Le pouvoir de la collecte de fonds communautaire 

Suzanne Reisler Litwin est née et a grandi à Montréal. Elle est maman et enseignante à l’Université Concordia au département de l’éducation permanente. Elle donne également des cours de création littéraire au Centre Cumming. Elle organise des ateliers d’écriture créative en fonction des besoins et rédige une chronique bimensuelle dans le journal The Suburban

FRDJ a récemment eu l’occasion de s’entretenir avec Suzanne au sujet de ses plus de 40 années de collecte de fonds pour l’organisation ainsi que de ses espoirs pour l’avenir. 

FRDJ : Racontez-nous votre parcours chez FRDJ et les raisons pour lesquelles vous êtes si engagée dans cette cause depuis tant d’années. 

Suzanne : Tout a commencé il y a 43 ans, lorsque j’avais 18 ans, en 1981. Je crois qu’à l’âge de 17 ans, j’avais un petit faible pour le frère de Jimmy Garfinkle, David (les deux frères sont atteints de diabète de type 1 et membres des familles fondatrices de FRDJ à Montréal). Alors, lorsqu’il m’a demandé de participer à un événement à vélo (le Cyclothon, l’un des premiers événements de collecte de fonds de FRDJ), j’ai accepté.

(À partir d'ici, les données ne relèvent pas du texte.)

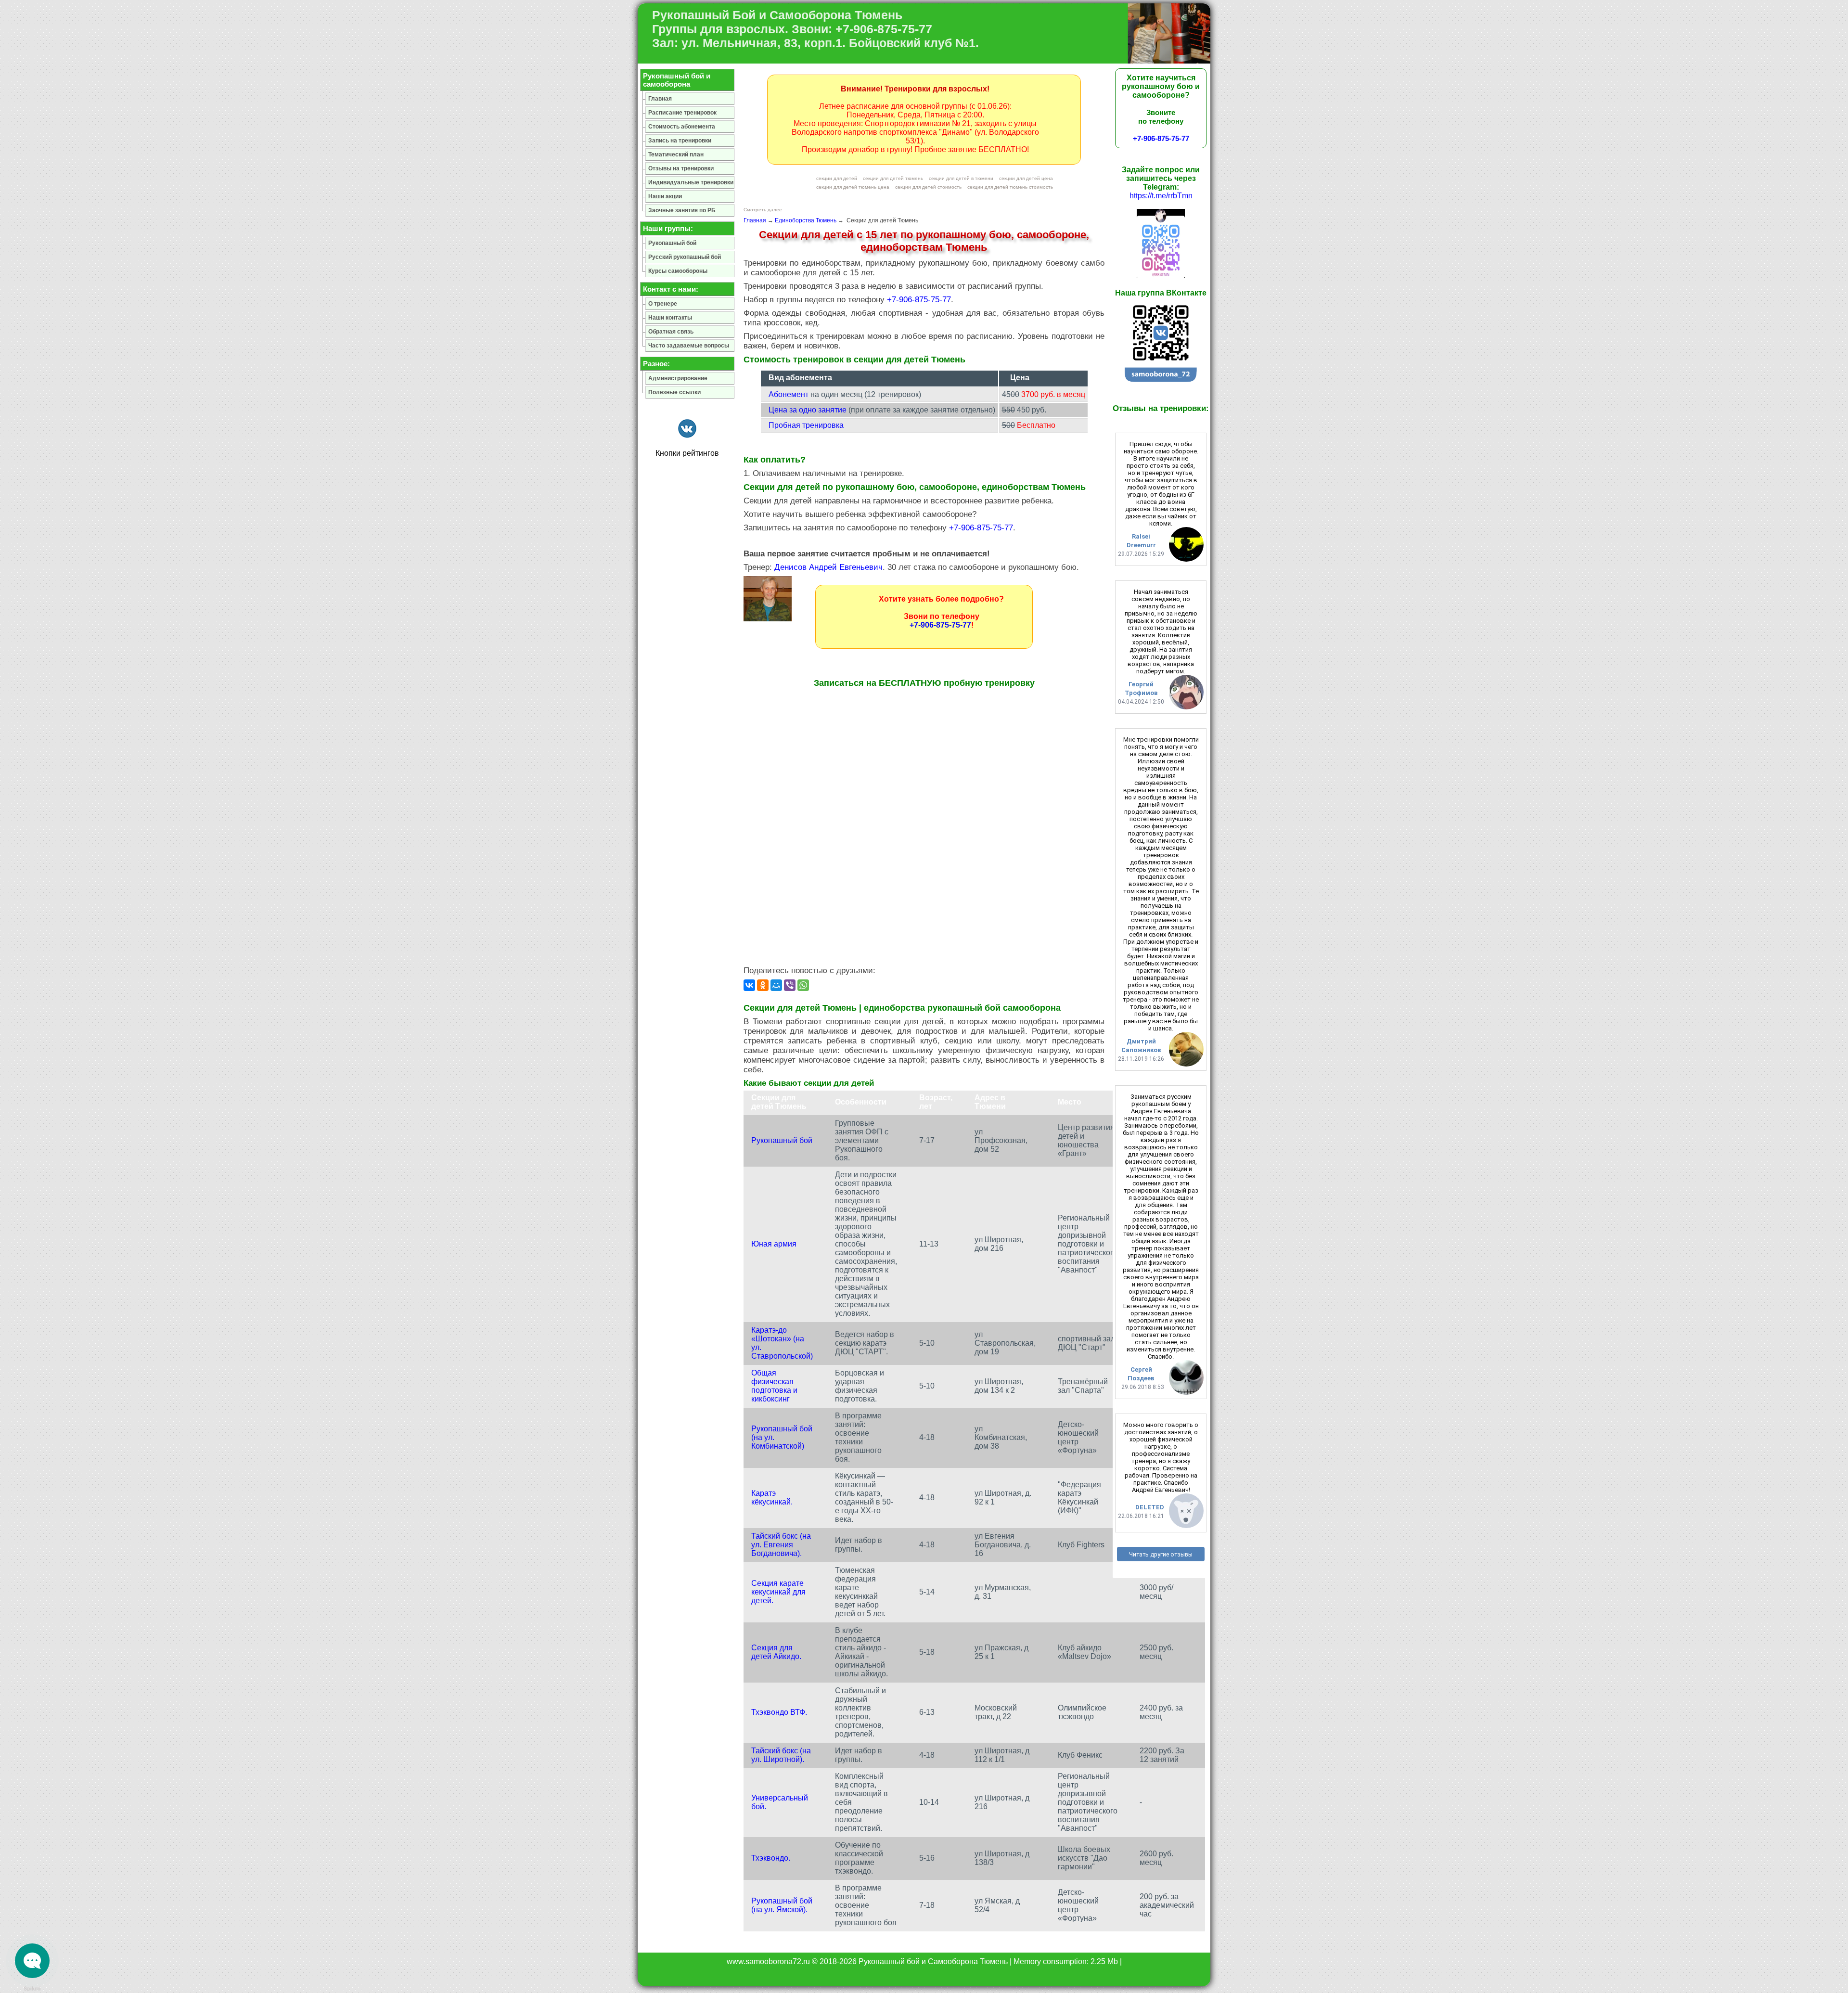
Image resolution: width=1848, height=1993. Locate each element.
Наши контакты (670, 317)
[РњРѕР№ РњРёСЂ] (776, 985)
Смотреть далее (763, 209)
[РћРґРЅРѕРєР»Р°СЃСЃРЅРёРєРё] (763, 985)
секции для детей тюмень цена (852, 187)
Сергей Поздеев (1141, 1374)
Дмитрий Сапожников (1141, 1046)
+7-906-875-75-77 (919, 299)
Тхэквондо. (770, 1858)
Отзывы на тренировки (681, 168)
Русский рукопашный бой (684, 257)
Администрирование (677, 378)
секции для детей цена (1026, 178)
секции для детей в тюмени (961, 178)
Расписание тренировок (682, 112)
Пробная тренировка (806, 425)
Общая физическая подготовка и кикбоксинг (774, 1386)
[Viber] (790, 985)
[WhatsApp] (803, 985)
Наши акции (665, 196)
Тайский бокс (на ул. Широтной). (781, 1755)
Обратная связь (670, 331)
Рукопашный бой (781, 1140)
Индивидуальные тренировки (690, 182)
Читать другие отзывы (1161, 1554)
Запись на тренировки (679, 140)
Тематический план (676, 154)
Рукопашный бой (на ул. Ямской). (781, 1905)
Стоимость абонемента (681, 126)
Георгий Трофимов (1141, 688)
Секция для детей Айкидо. (776, 1652)
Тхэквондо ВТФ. (779, 1712)
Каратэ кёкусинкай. (772, 1497)
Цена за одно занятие (808, 410)
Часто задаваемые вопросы (688, 345)
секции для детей (836, 178)
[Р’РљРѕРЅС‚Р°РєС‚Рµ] (749, 985)
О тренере (662, 303)
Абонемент (788, 394)
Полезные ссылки (674, 392)
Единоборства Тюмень (805, 220)
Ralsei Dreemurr (1141, 541)
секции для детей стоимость (928, 187)
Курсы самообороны (677, 271)
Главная (755, 220)
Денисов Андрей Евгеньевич (828, 567)
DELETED (1149, 1507)
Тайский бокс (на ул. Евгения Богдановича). (781, 1544)
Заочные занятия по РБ (682, 210)
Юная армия (773, 1244)
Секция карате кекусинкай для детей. (778, 1592)
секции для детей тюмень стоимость (1010, 187)
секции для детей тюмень (893, 178)
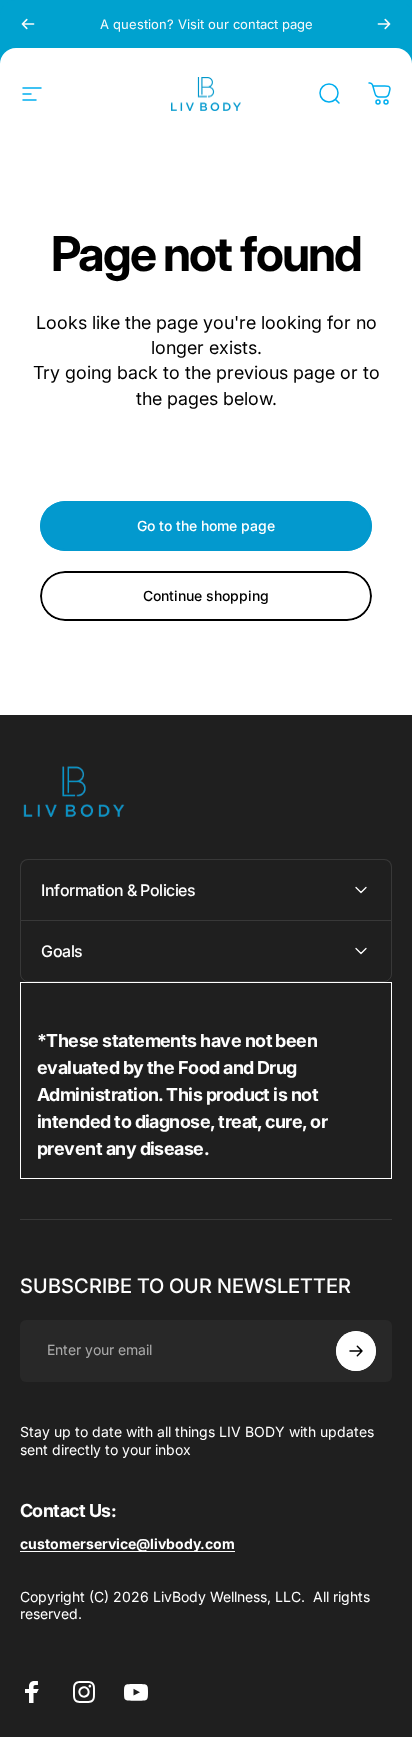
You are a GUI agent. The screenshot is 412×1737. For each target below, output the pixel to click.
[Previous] (28, 24)
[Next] (384, 24)
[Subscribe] (356, 1351)
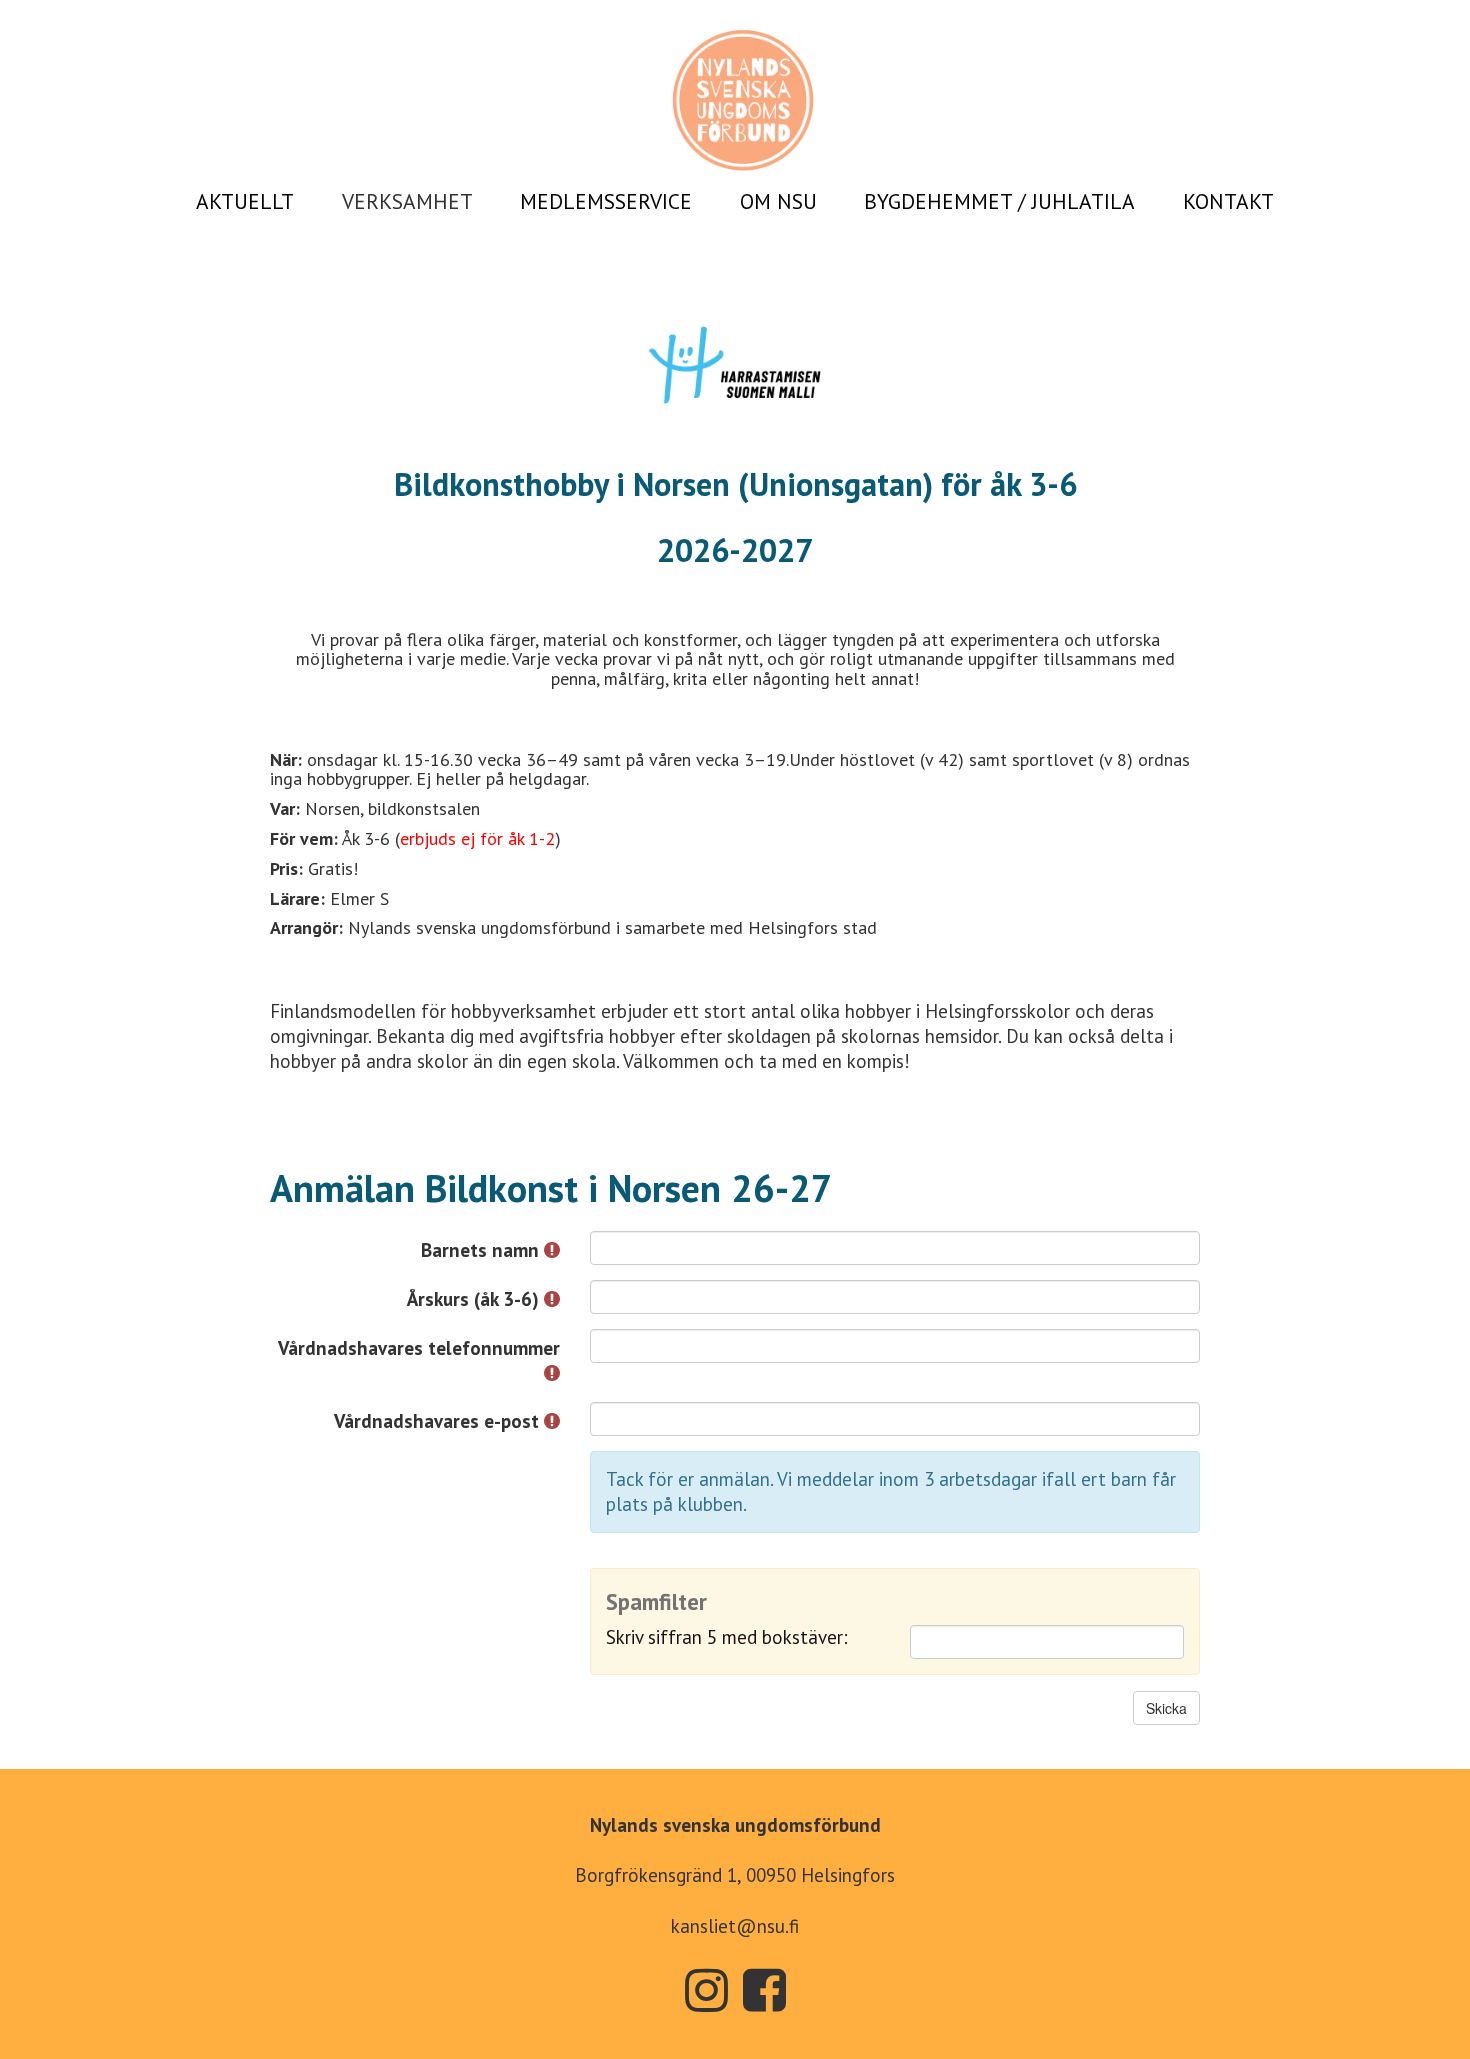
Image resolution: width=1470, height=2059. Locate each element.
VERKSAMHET (407, 201)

Des amies ont participé avec moi, nous voulions toutes aider et soutenir la communauté du diabète de type 1 (DT1). La formule était fortement axée sur le volet communautaire. On faisait du porte-à-porte pour solliciter des dons. Il s’agissait d’un parcours à vélo de 50 km, et les gens donnaient 10 ou 25 sous par kilomètre. Nous avions des formulaires de collecte de fonds, et une fois l’événement terminé, nous retournions voir les donateurs pour recueillir les fonds promis. Tout était en pièces de monnaie et en dollars. Je devais aller à la banque, rouler les pièces de monnaie et faire un chèque pour remettre les fonds à la Fondation. 

Quant à moi et David? David et moi n’étions pas faits l’un pour l’autre. Mais j’ai fini par épouser le meilleur ami de Jimmy, et nous sommes restés très proches, élevant nos enfants ensemble et restant des amis pour toujours. 

Pour moi, c’était amusant d’amasser des fonds pour cet événement à vélo. Un donateur a offert un dollar par kilomètre parcouru. C’était incroyable! La première année, j’ai recueilli environ 100 $, puis un peu plus, et quelques années plus tard, j’ai amassé la somme de 1 000 $ et ainsi, j’ai accédé au statut de cycliste VIP. Cela nous a permis de disposer d’une tente réservée aux cyclistes VIP. Le Cyclothon était tenu à Hampstead, mais il a fallu trouver un autre endroit parce que l’événement prenait trop d’ampleur. Nous pédalions sur un parcours de 5 km, et nous le faisions 10 fois en traversant la ville de Montréal. 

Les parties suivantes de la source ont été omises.